* begin *
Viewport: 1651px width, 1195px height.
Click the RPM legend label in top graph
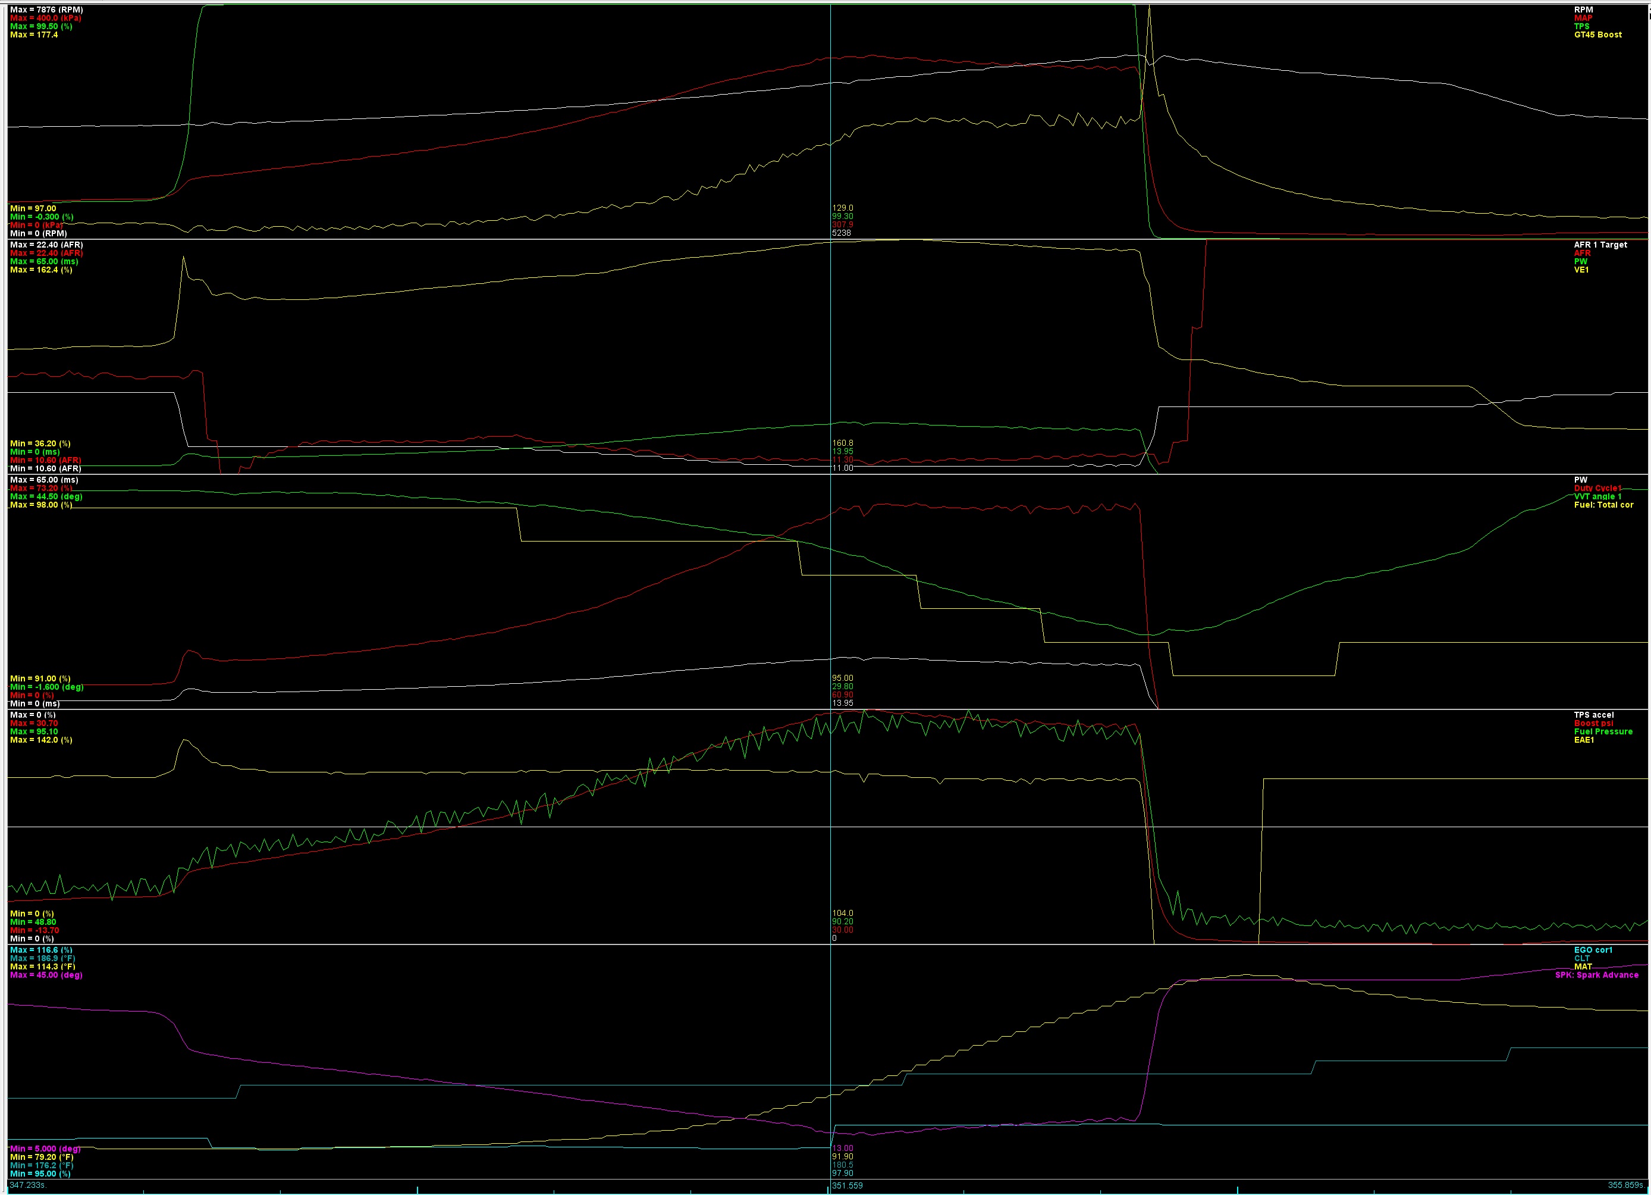click(x=1583, y=10)
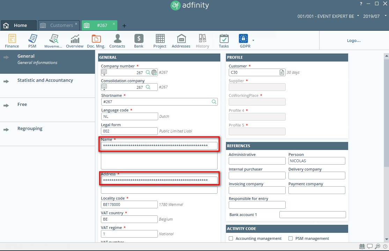This screenshot has width=389, height=251.
Task: Open the Bank toolbar icon
Action: tap(139, 41)
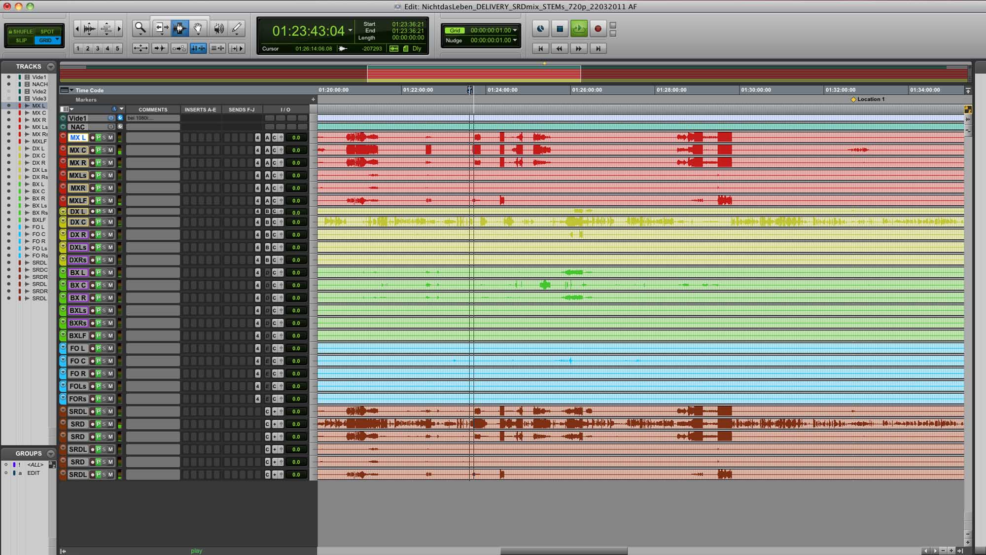Solo the DX C track
The image size is (986, 555).
tap(104, 222)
* end *
(REQUIREMENTS) Could you write out every one of the records above word for word, leaving the pictures out?

(FINAL RESULT)
Viewport: 1651px width, 1195px height.
Click the RPM legend label in top graph
click(x=1583, y=10)
This screenshot has width=389, height=251.
Task: Open the Bank toolbar icon
Action: tap(139, 41)
Solo the DX C track
The image size is (986, 555).
tap(104, 222)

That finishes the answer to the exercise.